Career
Her father Henry may have encouraged her to paint in her youth but her artistic training began in London in the late 1880s with the English watercolourist Paul Jacob Naftel, whom she credited for her understanding of watercolours. Butler like her friend Rose Barton, who also studied under Naftel, did not follow his choice of landscape, instead she devoted herself to cattle, birds, and flower gardens. She continued her studies at Westminster School of Art under William Frank Calderon who specialised in animal painting and later opened a school of animal painting. At Frank Calderon's School she studied the subject of cows, and it was that work for which she was elected to the Old Society, the Royal Academy.
In her late twentieths she made annual visits to the continent until the outbreak of war. She travelled to France, Belgium, Switzerland and Italy. In Paris, she studied studied drawing, figure drawing and fine art painting. While in Paris she became associated with the Newlyn school and went on to spend the summers of 1894 and 1895 in Newlyn in Cornwall. Newlyn at that time was the centre for a group of artists who were interested in plein-air subjects, many of whom had previously studied in France.

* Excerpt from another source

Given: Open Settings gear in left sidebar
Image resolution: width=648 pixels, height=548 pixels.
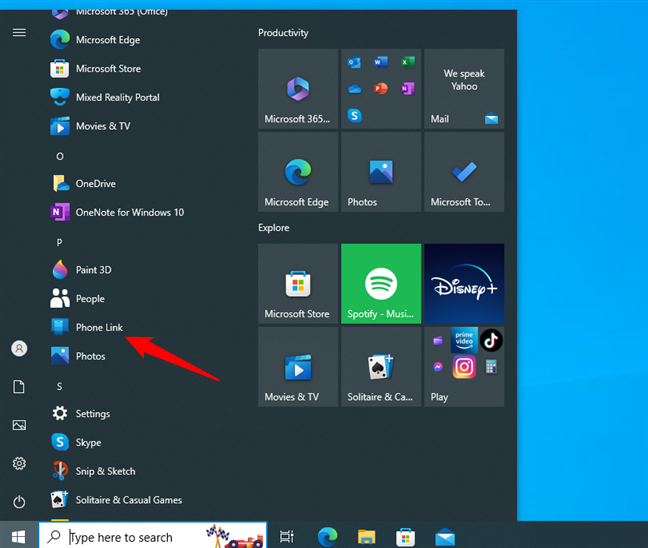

She was attached to the Newlyn School, and Norman Garstin's studio in particular alongside contemporaries such as Walter Osborne and Sir John Lavery. Garstin like Osborne had been a pupil of the Antwerp master Charles Verlat. Butler established a friendship with Luke Fildes, Stanhope Forbes and whom she met at Newlyn. The influence of the Limerick-born Garstin, and Forbes, and the contact with the Newlyn School informed Butler's development and remained an important influence on her work throughout her life.
Butler continuously exhibited there throughout her career and proved herself to be a keen business woman capable of marketing her watercolours successfully with patrons such as Queen Mary of Teck and Louis IV, Grand Duke of Hesse. At Frank Calderon's School she studied the subject of cows, and it was that work for which she was elected to the Old Society, the Royal Academy, which she became a member of the Royal Academy in 1893. She was one of the first nine academicians elected by the Ulster Academy of Arts in 1930. She was granted full membership into the Royal Watercolour Society in 1937, having been an associate member since 1896.